1638. REGULATION FIRST.

The master of every American ship coming to Bangkok to trade must, either before or after entering the river, as may be found convenient, report the arrival of his vessel at the custom-house at Paknam, together with the number of his crew and guns, and the port from whence be comes. Upon anchoring his vessel at Paknam, he will deliver into the custody of the custom-house officers all his guns and ammunition, and a custom-house officer will then be appointed to the vessel, and will proceed in her to Bangkok."

1639. REGULATION SECOND.

A vessel passing Paknam without discharging her guns and ammunition, as directed in the foregoing regulation, will be sent back to Paknam, to comply with its provisions, and will be fined eight hundred ticals for having so disobeyed. After delivery of her guns and ammunition she will be permitted to return to Bangkok to trade.

1640. REGULATION THIRD.

When an American vessel shall have cast anchor at Bangkok, the master, unless a Sunday should intervene, will, within four and twenty hours after arrival, proceed to the American Consulate and deposit there his ship's papers, bills of lading, &c., together with a true manifest of his import cargo; and upon the Consul's reporting these particulars to the custom-house, permission to break bulk will at once be given by the latter.
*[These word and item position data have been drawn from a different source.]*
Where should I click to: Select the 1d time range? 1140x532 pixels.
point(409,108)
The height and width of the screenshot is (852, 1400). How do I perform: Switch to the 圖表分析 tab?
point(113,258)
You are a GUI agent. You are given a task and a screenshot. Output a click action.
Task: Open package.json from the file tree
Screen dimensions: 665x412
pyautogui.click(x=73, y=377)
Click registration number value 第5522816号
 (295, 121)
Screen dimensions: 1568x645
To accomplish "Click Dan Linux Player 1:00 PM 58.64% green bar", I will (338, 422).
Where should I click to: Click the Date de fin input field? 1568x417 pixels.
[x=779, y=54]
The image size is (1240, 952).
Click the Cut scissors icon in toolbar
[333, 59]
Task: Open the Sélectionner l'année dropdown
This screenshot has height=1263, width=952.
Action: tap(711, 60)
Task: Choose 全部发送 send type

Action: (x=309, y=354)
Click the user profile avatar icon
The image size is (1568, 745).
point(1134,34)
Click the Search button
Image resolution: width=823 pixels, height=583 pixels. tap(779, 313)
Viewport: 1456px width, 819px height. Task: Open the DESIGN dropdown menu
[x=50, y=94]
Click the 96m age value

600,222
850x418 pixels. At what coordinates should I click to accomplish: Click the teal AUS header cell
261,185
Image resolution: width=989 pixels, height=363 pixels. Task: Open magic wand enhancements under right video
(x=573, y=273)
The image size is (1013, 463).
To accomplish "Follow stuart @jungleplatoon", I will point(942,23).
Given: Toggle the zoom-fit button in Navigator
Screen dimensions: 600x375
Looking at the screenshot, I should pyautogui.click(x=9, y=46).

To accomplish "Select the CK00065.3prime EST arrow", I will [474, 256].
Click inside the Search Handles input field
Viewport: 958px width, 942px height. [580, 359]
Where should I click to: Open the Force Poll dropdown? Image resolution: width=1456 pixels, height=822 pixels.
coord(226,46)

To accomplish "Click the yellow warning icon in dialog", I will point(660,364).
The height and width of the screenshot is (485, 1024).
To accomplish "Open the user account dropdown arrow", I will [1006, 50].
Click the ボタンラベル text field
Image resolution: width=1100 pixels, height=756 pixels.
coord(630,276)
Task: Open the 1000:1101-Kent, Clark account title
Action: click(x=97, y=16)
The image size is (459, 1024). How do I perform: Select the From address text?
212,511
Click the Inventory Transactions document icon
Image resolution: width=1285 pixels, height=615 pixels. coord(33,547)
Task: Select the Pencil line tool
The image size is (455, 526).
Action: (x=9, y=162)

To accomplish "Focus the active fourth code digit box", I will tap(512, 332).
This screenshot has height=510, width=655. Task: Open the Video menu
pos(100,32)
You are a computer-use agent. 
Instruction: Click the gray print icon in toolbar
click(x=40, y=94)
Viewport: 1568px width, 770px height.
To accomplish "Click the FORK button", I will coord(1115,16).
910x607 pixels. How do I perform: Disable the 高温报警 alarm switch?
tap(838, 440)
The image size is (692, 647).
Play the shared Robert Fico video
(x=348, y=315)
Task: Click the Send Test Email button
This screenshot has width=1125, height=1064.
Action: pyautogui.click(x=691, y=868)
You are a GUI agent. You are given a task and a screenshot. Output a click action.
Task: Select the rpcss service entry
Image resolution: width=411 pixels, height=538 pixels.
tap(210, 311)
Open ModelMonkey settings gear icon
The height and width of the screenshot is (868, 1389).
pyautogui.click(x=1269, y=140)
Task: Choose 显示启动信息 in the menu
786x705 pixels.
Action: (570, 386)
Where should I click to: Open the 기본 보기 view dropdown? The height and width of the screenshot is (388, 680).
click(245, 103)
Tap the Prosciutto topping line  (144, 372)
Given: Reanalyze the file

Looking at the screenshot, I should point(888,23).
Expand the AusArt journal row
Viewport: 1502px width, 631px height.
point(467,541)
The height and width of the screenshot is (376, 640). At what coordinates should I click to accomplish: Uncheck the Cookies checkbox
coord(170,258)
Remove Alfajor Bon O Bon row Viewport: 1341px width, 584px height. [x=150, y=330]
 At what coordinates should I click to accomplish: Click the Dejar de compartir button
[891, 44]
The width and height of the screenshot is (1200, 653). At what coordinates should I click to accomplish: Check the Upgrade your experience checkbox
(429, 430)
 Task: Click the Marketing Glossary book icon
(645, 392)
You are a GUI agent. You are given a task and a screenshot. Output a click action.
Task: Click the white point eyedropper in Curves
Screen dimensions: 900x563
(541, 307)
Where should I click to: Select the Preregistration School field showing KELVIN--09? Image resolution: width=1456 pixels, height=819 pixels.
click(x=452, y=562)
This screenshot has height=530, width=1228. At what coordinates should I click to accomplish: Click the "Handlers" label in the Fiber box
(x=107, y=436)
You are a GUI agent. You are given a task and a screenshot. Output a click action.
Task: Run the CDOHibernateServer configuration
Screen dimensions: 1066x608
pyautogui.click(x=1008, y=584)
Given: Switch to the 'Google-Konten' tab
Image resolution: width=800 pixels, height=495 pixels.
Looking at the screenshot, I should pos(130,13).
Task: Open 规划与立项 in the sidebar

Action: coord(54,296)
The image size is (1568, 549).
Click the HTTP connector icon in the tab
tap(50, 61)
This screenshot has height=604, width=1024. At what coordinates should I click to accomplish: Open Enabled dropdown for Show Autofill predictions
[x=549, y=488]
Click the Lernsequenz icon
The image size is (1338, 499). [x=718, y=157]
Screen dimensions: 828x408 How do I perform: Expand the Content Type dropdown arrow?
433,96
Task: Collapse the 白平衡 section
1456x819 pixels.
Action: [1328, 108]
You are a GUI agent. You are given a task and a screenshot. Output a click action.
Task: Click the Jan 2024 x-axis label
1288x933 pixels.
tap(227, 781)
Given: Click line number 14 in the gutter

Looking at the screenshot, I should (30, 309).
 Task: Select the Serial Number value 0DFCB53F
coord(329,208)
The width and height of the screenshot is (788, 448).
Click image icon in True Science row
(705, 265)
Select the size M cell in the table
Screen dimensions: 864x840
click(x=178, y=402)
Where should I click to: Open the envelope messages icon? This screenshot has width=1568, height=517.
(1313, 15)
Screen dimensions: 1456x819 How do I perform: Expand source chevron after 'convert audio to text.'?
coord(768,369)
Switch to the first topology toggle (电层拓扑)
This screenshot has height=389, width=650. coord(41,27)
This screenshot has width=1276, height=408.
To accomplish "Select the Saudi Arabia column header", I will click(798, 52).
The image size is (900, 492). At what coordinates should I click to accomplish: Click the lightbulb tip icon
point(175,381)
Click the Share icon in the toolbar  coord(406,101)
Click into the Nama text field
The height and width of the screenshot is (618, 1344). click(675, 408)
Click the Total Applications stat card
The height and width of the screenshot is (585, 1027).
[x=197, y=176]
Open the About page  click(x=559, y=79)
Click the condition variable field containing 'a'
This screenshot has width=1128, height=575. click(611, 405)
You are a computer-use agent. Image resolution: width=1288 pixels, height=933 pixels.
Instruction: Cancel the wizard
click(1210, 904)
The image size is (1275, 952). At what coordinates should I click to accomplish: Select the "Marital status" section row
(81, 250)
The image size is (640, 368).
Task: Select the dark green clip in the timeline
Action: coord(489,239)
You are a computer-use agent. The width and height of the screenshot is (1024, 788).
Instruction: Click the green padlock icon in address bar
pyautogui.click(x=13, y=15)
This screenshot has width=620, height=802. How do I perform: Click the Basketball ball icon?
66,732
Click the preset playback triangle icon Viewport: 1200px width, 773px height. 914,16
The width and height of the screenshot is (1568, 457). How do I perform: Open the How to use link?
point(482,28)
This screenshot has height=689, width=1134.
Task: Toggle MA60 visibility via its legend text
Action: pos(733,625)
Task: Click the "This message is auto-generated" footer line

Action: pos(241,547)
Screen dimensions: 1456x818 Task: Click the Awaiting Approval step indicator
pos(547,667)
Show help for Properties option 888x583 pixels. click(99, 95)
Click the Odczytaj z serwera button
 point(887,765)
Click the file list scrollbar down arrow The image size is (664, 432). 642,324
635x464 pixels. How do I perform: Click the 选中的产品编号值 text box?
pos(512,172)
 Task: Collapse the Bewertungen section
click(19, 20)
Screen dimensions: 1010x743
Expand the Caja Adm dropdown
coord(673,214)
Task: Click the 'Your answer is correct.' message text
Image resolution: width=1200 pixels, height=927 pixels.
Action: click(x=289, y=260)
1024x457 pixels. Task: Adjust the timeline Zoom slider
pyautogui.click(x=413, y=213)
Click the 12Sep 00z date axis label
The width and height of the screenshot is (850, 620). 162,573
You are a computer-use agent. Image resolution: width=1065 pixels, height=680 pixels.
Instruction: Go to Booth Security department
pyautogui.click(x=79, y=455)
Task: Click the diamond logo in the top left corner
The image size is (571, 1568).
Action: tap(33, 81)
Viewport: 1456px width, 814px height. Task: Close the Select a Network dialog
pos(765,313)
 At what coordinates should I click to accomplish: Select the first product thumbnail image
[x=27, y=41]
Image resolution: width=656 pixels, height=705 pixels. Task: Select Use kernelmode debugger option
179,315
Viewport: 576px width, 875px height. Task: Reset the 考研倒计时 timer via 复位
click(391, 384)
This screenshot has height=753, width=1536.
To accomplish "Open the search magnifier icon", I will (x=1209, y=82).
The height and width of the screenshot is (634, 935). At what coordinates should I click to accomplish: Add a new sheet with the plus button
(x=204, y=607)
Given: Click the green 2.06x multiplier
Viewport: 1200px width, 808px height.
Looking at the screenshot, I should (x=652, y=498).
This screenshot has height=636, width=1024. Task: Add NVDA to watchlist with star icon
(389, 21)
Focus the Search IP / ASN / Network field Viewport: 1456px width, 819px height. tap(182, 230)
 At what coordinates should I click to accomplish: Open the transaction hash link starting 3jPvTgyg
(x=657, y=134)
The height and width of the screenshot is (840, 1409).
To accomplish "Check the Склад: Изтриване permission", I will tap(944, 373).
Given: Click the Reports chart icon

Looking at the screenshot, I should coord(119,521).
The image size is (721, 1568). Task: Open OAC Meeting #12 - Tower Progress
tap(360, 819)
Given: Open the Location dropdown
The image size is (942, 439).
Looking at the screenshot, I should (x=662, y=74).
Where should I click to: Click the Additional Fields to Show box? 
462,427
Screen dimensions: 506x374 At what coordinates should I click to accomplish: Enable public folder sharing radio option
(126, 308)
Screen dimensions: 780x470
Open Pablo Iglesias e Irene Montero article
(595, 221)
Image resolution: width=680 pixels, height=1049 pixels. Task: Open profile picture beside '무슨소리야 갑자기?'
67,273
For neglecting so to report his arrival, or for presenting a false manifest, the master will subject himself, in each instance, to a penalty of four hundred ticals; but he will be allowed to correct, within twentyfour hours after delivery of it to the Consul, any mistake he may discover in his manifest, without incurring the above-mentioned penalty.

1 By a decree of the Siamese Government, dated December 17, 1867, regulation first is so far modified as to require the deposit of powder only, the guns being allowed to remain on board.